Empecé a prestar mucha más atención a mediados de 2004. Trabajaba como profesor de castellano y latín en una escuela secundaria pública en el área metropolitana de Washington, DC. En abril, una compañera de trabajo nos dijo que le habían diagnosticado cáncer de colon. Tenía 58 años, la misma edad que tenía mi madre cuando murió de cáncer de colon. Algo se activó dentro de mí, y el miedo que había sentido cuando mi madre murió volvió a aparecer, esta vez en forma de recordatorio de que, según la medicina occidental clásica, hay un riesgo hereditario y conviene hacerse revisiones a partir de los 40 años. Así que fui al médico de cabecera para que me enviara al especialista para hacerme una colonoscopia. El médico, al explorarme, creyó identificar un soplo cardíaco (‘heart murmur’). Según él, no era nada por lo que tuviera que preocuparme, pero decidió enviarme al cardiólogo para que me hicieran pruebas inmediatamente. En vez de eso, fui a otro médico de cabecera, quien confirmó que, probablemente, tenía un soplo cardíaco y que, probablemente, tendrían que operarme para sustituir una válvula cardíaca que probablemente estaba deteriorada. Después de explicarme los tipos de válvula que existían y la forma tan avanzada en que se hacía la operación, me explicó que la esperanza de vida de los supervivientes ya era de 10 años. En Internet encontré abundante información que confirmaba lo que me había dicho, así que, en mi mente, me dije que, de repente, mientras creía que iba a pedir un volante para ver a un especialista del aparato digestivo, acabé encontrándome con dos médicos que me dieron a entender que, probablemente, me quedaban todavía unos diez años de vida. En ese momento se disparó el pánico dentro de mí y empecé, de verdad, a enfermar. Era cierto que algo iba a morir, pero no mi cuerpo.

> _Datos de origen_:
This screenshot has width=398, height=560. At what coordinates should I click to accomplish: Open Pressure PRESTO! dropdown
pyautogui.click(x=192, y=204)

> _Tarea asignada_: Según el texto, ¿en qué trabajaba quien lo escribe a mediados de 2004? El listado es material aparte y no tiene que ver con el texto.

> _Respuesta_: Era profesor de castellano y latín en una escuela secundaria pública del área metropolitana de Washington, DC.